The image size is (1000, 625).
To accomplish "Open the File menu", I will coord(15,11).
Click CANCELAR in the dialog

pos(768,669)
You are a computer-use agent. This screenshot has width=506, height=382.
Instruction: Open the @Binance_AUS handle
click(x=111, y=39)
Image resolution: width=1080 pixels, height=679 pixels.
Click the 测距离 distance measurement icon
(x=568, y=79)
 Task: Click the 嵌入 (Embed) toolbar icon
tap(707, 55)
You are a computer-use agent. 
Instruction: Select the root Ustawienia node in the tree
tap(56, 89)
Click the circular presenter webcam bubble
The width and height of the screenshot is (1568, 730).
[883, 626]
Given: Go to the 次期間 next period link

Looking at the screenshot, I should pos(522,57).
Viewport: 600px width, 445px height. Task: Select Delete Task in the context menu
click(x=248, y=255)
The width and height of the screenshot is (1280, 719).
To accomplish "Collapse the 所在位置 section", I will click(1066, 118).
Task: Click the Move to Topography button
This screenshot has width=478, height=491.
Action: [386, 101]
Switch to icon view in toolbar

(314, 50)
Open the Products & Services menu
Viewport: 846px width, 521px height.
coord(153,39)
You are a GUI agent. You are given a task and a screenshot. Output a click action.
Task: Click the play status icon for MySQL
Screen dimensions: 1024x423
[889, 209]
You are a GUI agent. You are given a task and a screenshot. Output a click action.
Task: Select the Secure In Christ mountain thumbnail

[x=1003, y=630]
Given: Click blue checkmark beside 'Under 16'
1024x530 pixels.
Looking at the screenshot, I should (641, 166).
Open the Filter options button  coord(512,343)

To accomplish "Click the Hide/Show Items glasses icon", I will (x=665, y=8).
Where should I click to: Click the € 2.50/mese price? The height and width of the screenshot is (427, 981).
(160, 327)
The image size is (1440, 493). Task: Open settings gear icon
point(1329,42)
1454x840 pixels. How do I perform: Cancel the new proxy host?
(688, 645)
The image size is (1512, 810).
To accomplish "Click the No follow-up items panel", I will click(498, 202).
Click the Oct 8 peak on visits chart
========================
WORK TASK: Set down every entry again, exactly as written.

RESULT OF THE TASK:
The image size is (1000, 625).
To accomplish "Open the File menu", I will coord(15,11).
Click CANCELAR in the dialog

pos(768,669)
You are a computer-use agent. This screenshot has width=506, height=382.
Instruction: Open the @Binance_AUS handle
click(x=111, y=39)
Image resolution: width=1080 pixels, height=679 pixels.
Click the 测距离 distance measurement icon
(x=568, y=79)
 Task: Click the 嵌入 (Embed) toolbar icon
tap(707, 55)
You are a computer-use agent. 
Instruction: Select the root Ustawienia node in the tree
tap(56, 89)
Click the circular presenter webcam bubble
The width and height of the screenshot is (1568, 730).
[883, 626]
Given: Go to the 次期間 next period link

Looking at the screenshot, I should pos(522,57).
Viewport: 600px width, 445px height. Task: Select Delete Task in the context menu
click(x=248, y=255)
The width and height of the screenshot is (1280, 719).
To accomplish "Collapse the 所在位置 section", I will click(1066, 118).
Task: Click the Move to Topography button
This screenshot has width=478, height=491.
Action: [386, 101]
Switch to icon view in toolbar

(314, 50)
Open the Products & Services menu
Viewport: 846px width, 521px height.
coord(153,39)
You are a GUI agent. You are given a task and a screenshot. Output a click action.
Task: Click the play status icon for MySQL
Screen dimensions: 1024x423
[889, 209]
You are a GUI agent. You are given a task and a screenshot. Output a click action.
Task: Select the Secure In Christ mountain thumbnail

[x=1003, y=630]
Given: Click blue checkmark beside 'Under 16'
1024x530 pixels.
Looking at the screenshot, I should (641, 166).
Open the Filter options button  coord(512,343)

To accomplish "Click the Hide/Show Items glasses icon", I will (x=665, y=8).
Where should I click to: Click the € 2.50/mese price? The height and width of the screenshot is (427, 981).
(160, 327)
The image size is (1440, 493). Task: Open settings gear icon
point(1329,42)
1454x840 pixels. How do I perform: Cancel the new proxy host?
(688, 645)
The image size is (1512, 810).
To accomplish "Click the No follow-up items panel", I will click(498, 202).
Click the Oct 8 peak on visits chart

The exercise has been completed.